If the precise length constraints remain important (following everything
else already posted), I'll see if I can dig it up later when I return.

--
Dean Wells
MSEtechnology
* Email: [EMAIL PROTECTED]
http://msetechnology.com


-----Original Message-----
From: [EMAIL PROTECTED]
[mailto:[EMAIL PROTECTED] On Behalf Of Dean Wells
Sent: Friday, August 19, 2005 9:29 AM
To: Send - AD mailing list
Subject: RE: [ActiveDir] User SIDs...

The URL you supplied does not relate to a problem with the length of any one
specific SID, it is describing a problem relating to the overall size of all
of the SIDs that represent the identity of a particular user, i.e. user SID,
group SID, SID history.  This identity information is known as the user's
token (or PAC) and has a supported maximum (which has been steadily
increasing with each iteration of the OS).  Beyond (or in some cases,
approaching) that maximum, many products utilizing the Windows authorization
model will begin to exhibit erratic behavior or fail completely.

Regarding SID construct, they're comprised of a number of elements but since
I don't have the doc. to hand at the moment (though I'm certain you'll find
something through google) I'll offer what I remember of their construct -

Example SID -

S-1-5-21-2123478354-492892223-854245498-1113
   [1]       [2]        [2]       [2]    [3]

Breakdown -

[1] = I'm a SID, revision, issuing (or identifier) authority,
sub-authorities and some additional metadata (don't recollect its size I'm
afraid, I'd guess, however, at 32 bits broken down into some kind of ordered
grouping to represent the afore mentioned elements)

[2] = domain component (96 bits I believe)

[3] = relative identifier (RID = 30 bits)

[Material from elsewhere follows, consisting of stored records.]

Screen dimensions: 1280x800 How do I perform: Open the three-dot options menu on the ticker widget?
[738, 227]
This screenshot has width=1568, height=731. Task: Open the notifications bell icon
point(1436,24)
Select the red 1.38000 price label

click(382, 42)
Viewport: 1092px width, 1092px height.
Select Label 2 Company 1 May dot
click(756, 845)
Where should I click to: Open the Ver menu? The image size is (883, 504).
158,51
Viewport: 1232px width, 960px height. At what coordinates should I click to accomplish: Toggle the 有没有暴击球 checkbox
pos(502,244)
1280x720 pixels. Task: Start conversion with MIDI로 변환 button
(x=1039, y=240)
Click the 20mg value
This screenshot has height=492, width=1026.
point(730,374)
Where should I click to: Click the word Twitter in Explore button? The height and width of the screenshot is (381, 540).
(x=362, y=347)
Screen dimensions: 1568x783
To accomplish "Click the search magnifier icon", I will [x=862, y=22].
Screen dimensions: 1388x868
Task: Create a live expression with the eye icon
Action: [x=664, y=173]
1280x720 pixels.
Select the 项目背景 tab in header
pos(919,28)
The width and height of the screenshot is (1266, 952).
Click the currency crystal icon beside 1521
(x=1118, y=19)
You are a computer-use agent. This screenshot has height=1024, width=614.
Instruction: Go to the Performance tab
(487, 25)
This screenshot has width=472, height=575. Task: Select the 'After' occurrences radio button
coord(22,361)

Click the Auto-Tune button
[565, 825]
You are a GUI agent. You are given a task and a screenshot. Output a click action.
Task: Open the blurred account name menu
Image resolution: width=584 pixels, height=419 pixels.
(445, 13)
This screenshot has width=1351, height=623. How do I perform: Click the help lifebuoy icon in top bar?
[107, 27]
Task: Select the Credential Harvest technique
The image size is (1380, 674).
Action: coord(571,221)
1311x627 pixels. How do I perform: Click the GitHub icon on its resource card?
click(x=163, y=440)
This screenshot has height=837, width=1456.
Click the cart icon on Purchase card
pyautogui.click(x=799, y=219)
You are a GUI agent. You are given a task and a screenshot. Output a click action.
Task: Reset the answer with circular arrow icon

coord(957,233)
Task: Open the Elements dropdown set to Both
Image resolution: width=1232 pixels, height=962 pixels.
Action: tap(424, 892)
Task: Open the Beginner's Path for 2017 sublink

In addition, you may want to locate and download a Microsoft tool named
"tokensz.exe" and run something like -

C:\>tokensz /compute_tokensize

Dean

--

Dean Wells
MSEtechnology
* Email: [EMAIL PROTECTED]
http://msetechnology.com


-----Original Message-----
From: [EMAIL PROTECTED]
[mailto:[EMAIL PROTECTED] On Behalf Of Smith, Brad
Sent: Friday, August 19, 2005 8:29 AM
To: ActiveDir@mail.activedir.org
Subject: [ActiveDir] User SIDs...

Hello All,

Does anyone know the default length a users SID (Win2K DC's, WinXP
SP2clients ) can be before problems such as
http://support.microsoft.com/?kbid=327825
<http://support.microsoft.com/?kbid=327825>  start occuring ?  Also, there
anyway to determine the actual length of a users SID???